● **RECORDS TO USE**:
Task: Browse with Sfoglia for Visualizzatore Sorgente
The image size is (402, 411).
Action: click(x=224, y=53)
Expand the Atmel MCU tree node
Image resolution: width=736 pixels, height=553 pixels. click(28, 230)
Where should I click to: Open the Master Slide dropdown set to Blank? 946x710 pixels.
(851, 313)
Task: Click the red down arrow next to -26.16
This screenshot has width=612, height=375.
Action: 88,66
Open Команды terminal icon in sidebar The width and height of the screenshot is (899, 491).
...
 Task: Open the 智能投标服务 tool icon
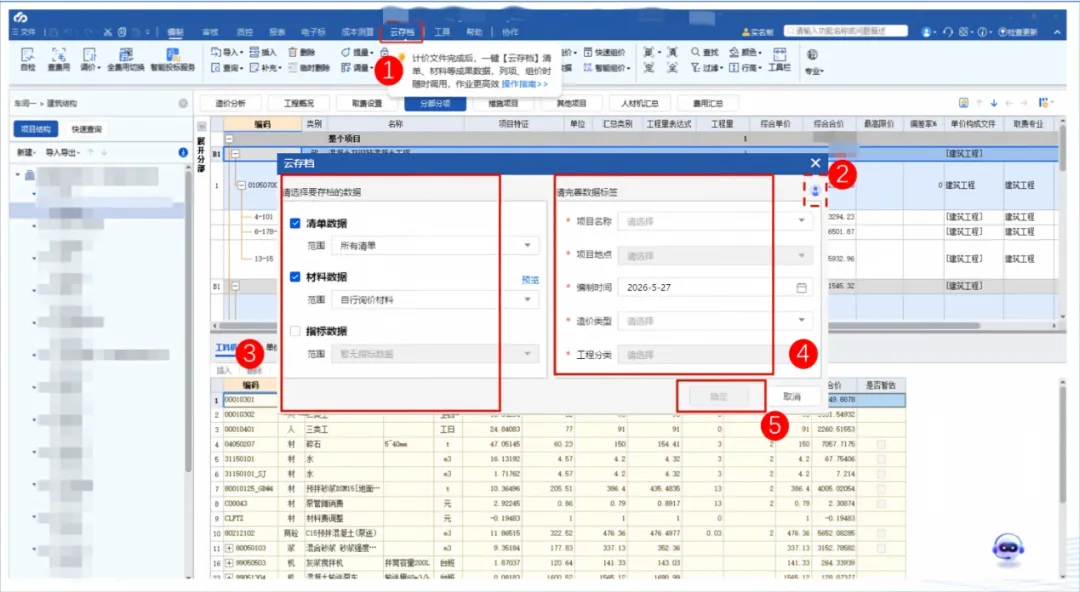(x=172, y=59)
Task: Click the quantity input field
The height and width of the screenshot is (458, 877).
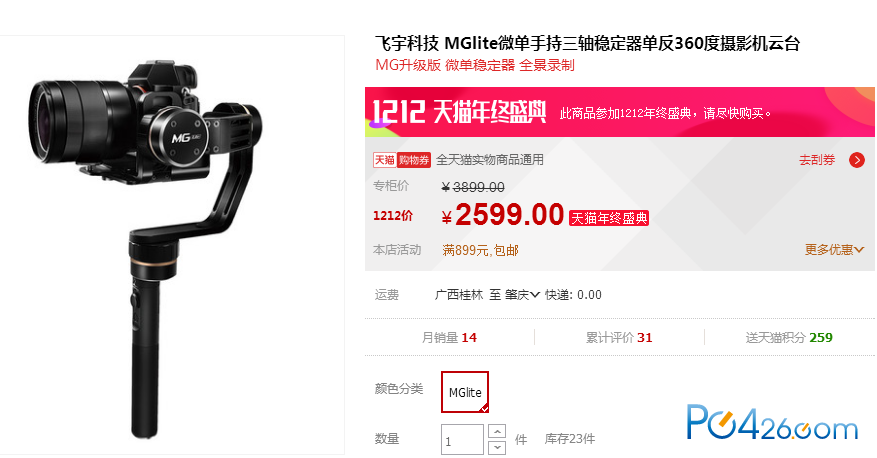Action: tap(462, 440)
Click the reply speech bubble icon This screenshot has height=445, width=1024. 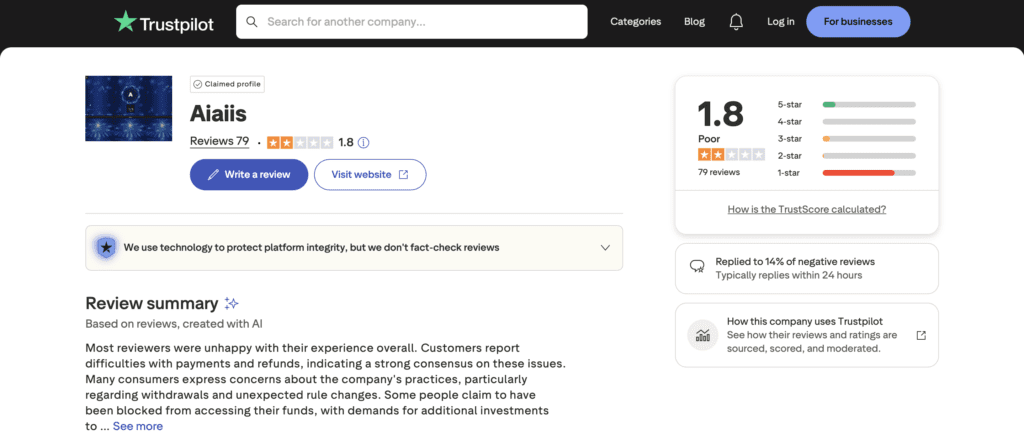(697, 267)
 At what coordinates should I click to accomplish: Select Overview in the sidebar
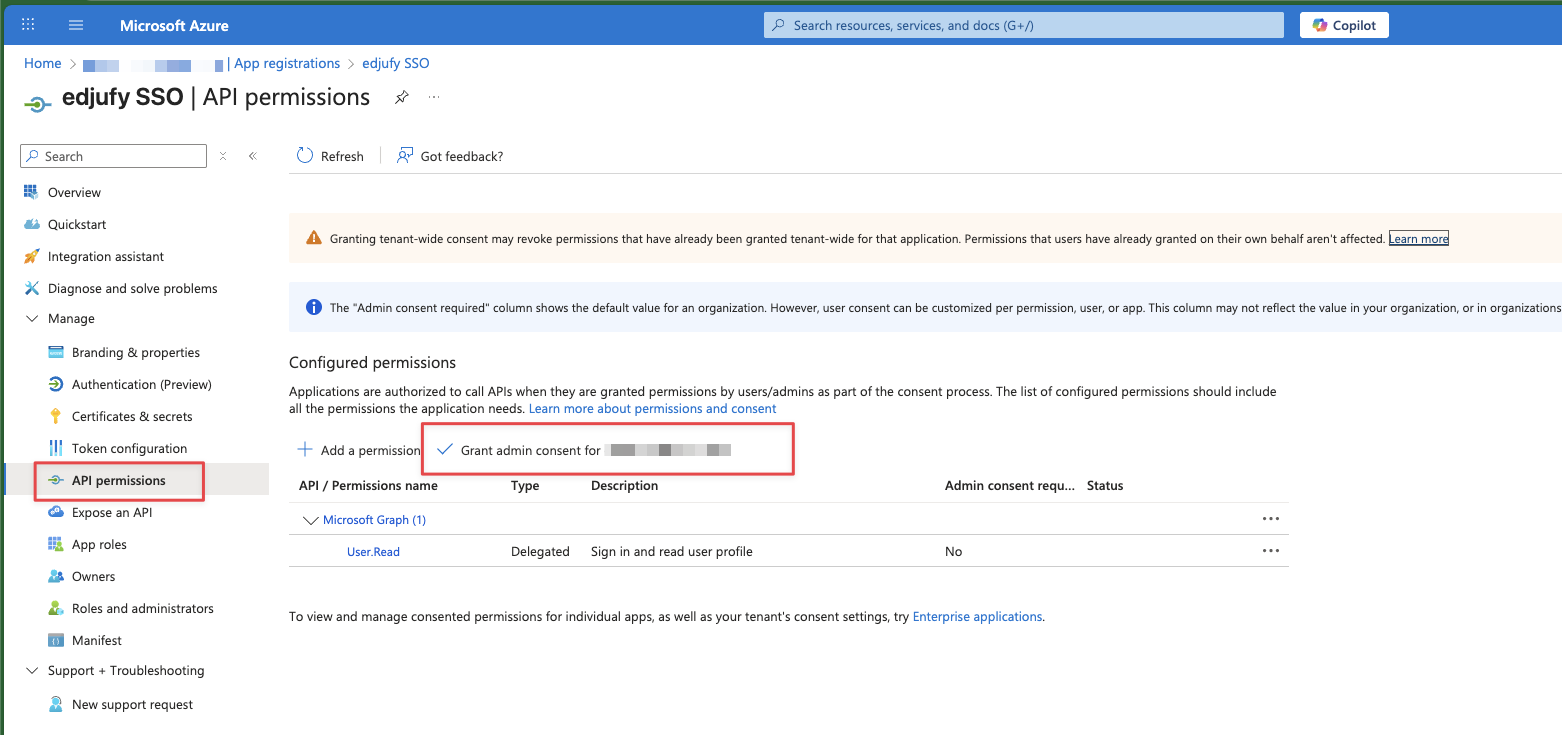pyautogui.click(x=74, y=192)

● **WORK INSTRUCTION**: Your answer should consist only of the lines above between the line holding "Task: Browse with" and the line holding "Open Команды terminal", inclusive, each transcribed exactly.

● **RESPONSE FOR THIS EXERCISE**:
Task: Browse with Sfoglia for Visualizzatore Sorgente
The image size is (402, 411).
Action: click(x=224, y=53)
Expand the Atmel MCU tree node
Image resolution: width=736 pixels, height=553 pixels. click(28, 230)
Where should I click to: Open the Master Slide dropdown set to Blank? 946x710 pixels.
(851, 313)
Task: Click the red down arrow next to -26.16
This screenshot has width=612, height=375.
Action: 88,66
Open Команды terminal icon in sidebar The width and height of the screenshot is (899, 491).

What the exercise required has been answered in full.